__QUÉ HACER__:
a) En el texto base, ¿a quién se le atribuye la frase «No se puede contra lo que no se puede»?
b) Anota todas las cosas con las que, según el texto base, hay «punto y aparte».
c) Reproduce sin cambios la parte del texto base que empieza con las palabras que contienen "Vale madres, insisto, porque" y termina con "por el mango.".

------ TEXTO BASE

29.7.10

delirium tremens


Esto ya valió madre. Lo digo sin profecía, sin teorías complejas y sin psicoanálisis. Simplemente vale madres. El valer madres es un acto sin moral, doblemente entendido y triplemente vivido. Es un acto espontáneo, de sinceridad poco dudosa. Uno vale madres con la espontaneidad con la que puede caer muerto ante los pies de una vaca o ahogado en un canal de agua de riego. Y por sentido común (previendo estas espontaneidades tan humanas) debería no extrañarnos que la gente ame desarrollar su espontanedidad de esa manera, digamos, tan desnuda. Si hicieramos caso al sentido común -comprendiendo nuestra especie como un fenómeno meramente espontáneo, desde el alumbramiento que nadie niega como un acto dotado de espontaneidad hasta una muerte más místicamente ligada a ella - apreciaríamos muchas verdades naturales de la vida como un accidente en una pieza musical, o como un reflejo involuntario sobre el agua. Es decir, como un algo que se diluye en otro algo más grande, pero que no dejan de ser la misma cosa. Valer madres viene a ser precisamente eso, pero sin el precisamente.

Vale madres, insisto, porque resutó ser punto y aparte donde se suponía iba un pinche punto en el guión. No se me culpe de hipócrita ni de pesimista. Digo valió madres sin hacer un juicio al respecto. No se puede contra lo que no se puede, dijo Rulfo, afortunadamente, antes de que alguien tuviera la ocurrencia de decir "vale madres lo que vale madres", o "cuando vale madres, vale madres". Resultó que el prospecto a punto y seguido (incluso punto y coma) en mi vida vino a ser poco más que un salto de párrafo que me entrega una nada enorme, una nada que se extiende - literalmente - hasta donde no puedo verla. Punto y aparte con mi horario. Punto y aparte con la gente que conozco. Punto y aparte con mis territorios. Punto y aparte con mi sartén por el mango.

------------
------ DATOS GUARDADOS

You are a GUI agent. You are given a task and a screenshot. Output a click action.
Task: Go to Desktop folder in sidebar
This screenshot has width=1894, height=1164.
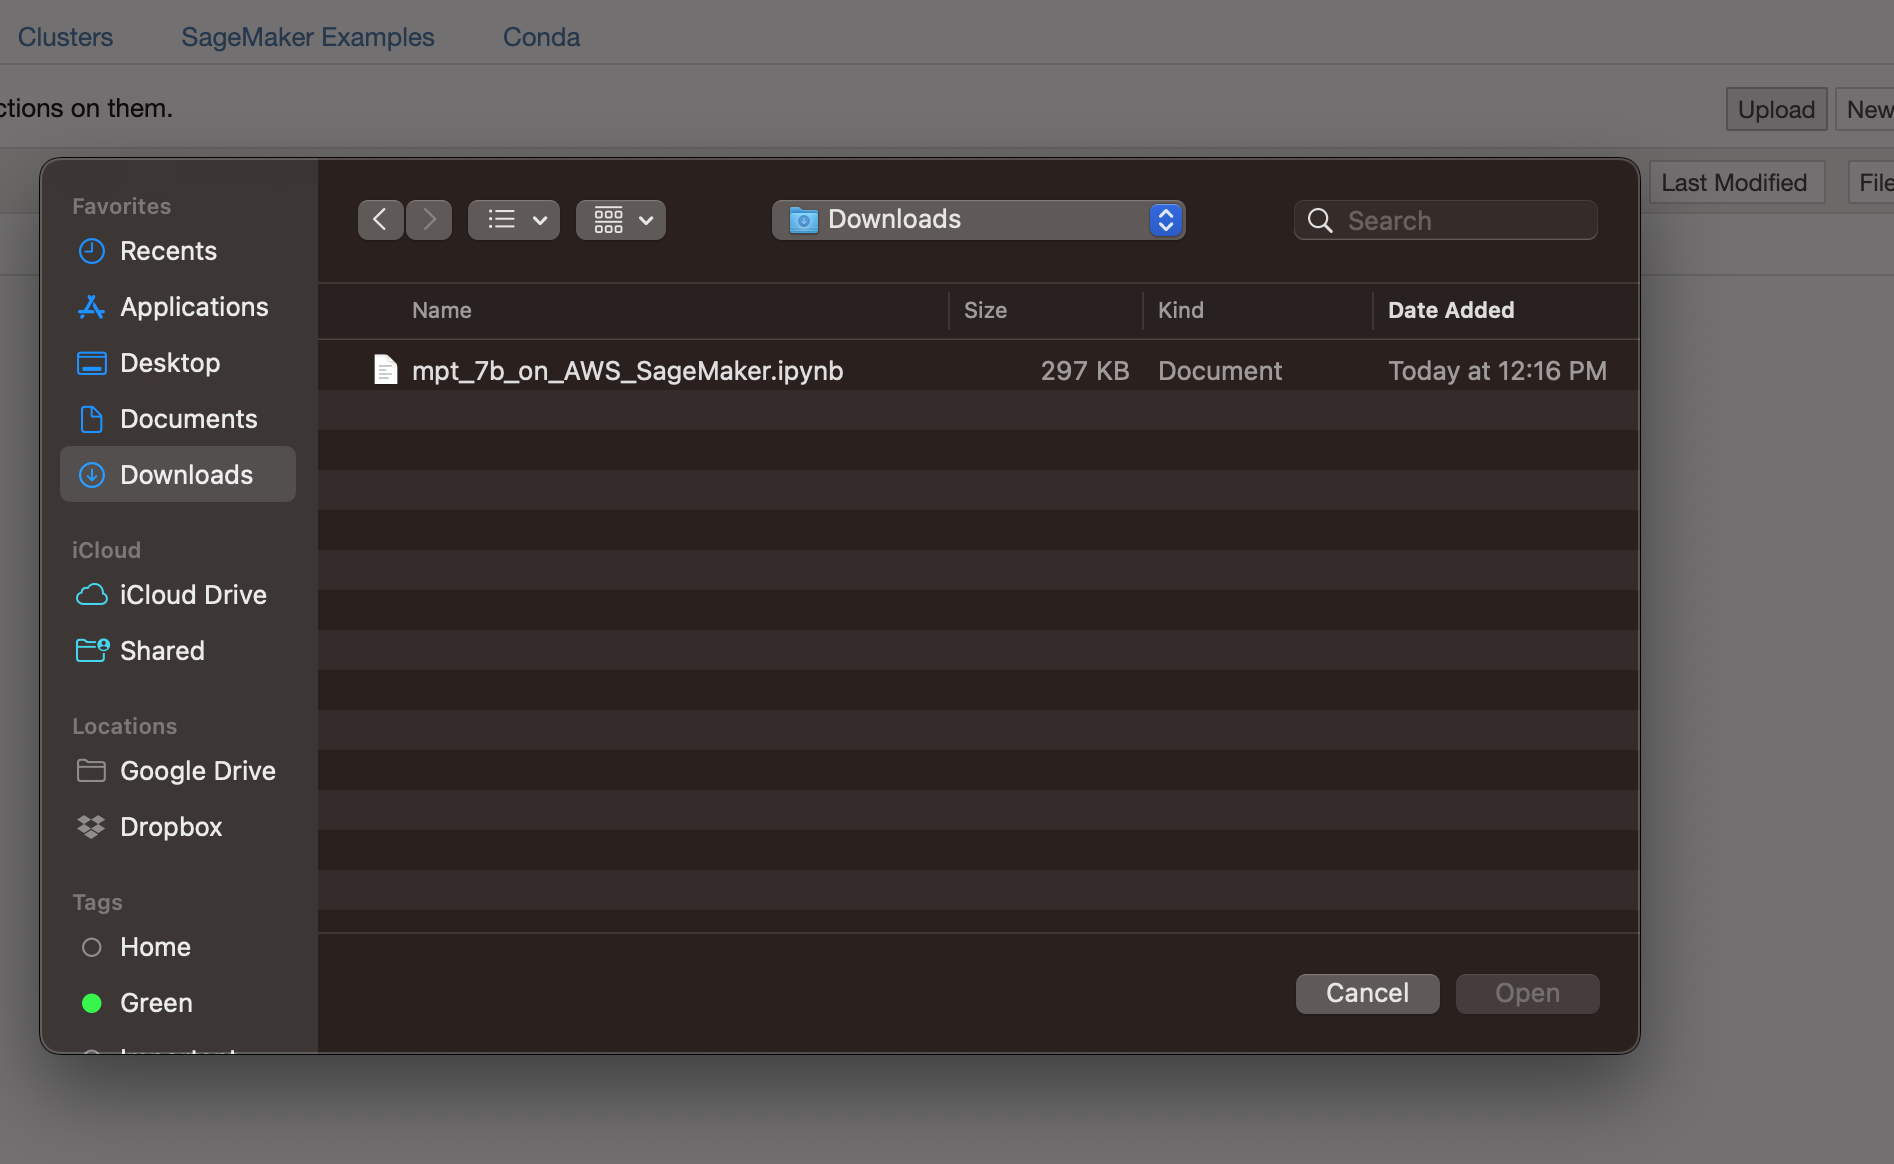169,363
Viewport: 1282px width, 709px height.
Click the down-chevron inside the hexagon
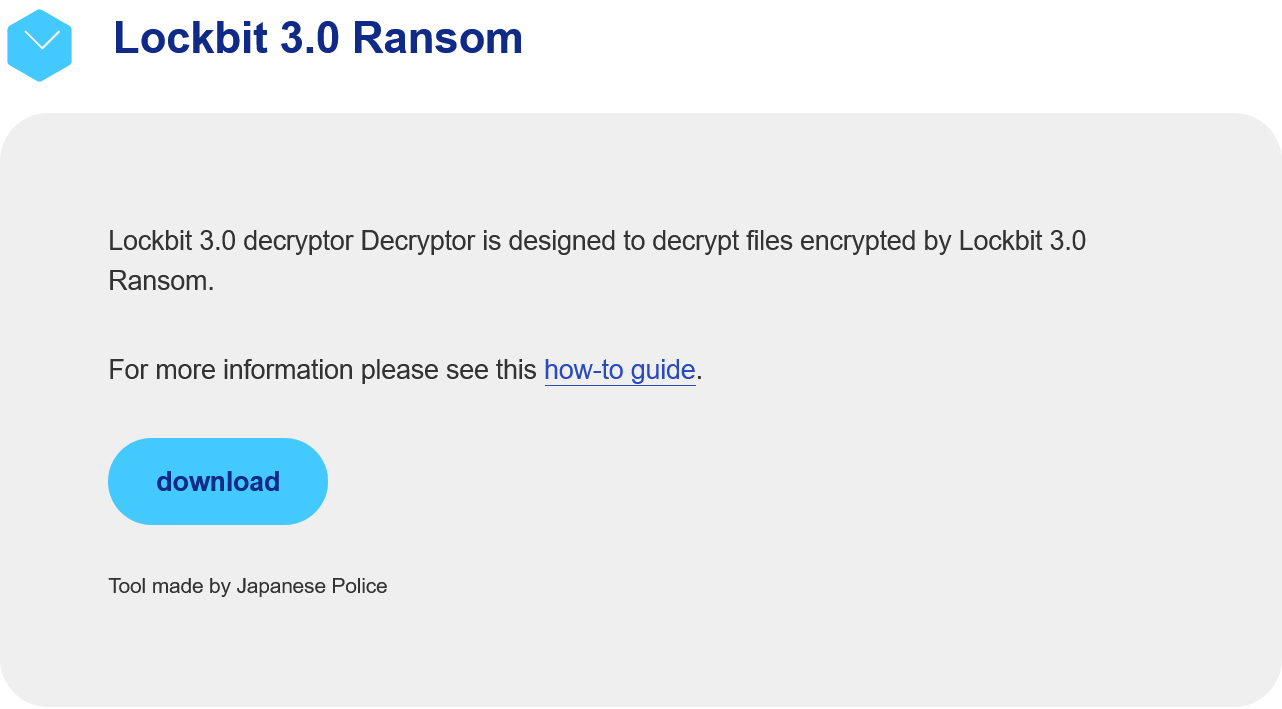tap(41, 40)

------------

__RESULTADOS__:
a) A Rulfo.

b)
- Con mi horario
- Con la gente que conozco
- Con mis territorios
- Con mi sartén por el mango

c)
Vale madres, insisto, porque resutó ser punto y aparte donde se suponía iba un pinche punto en el guión. No se me culpe de hipócrita ni de pesimista. Digo valió madres sin hacer un juicio al respecto. No se puede contra lo que no se puede, dijo Rulfo, afortunadamente, antes de que alguien tuviera la ocurrencia de decir "vale madres lo que vale madres", o "cuando vale madres, vale madres". Resultó que el prospecto a punto y seguido (incluso punto y coma) en mi vida vino a ser poco más que un salto de párrafo que me entrega una nada enorme, una nada que se extiende - literalmente - hasta donde no puedo verla. Punto y aparte con mi horario. Punto y aparte con la gente que conozco. Punto y aparte con mis territorios. Punto y aparte con mi sartén por el mango.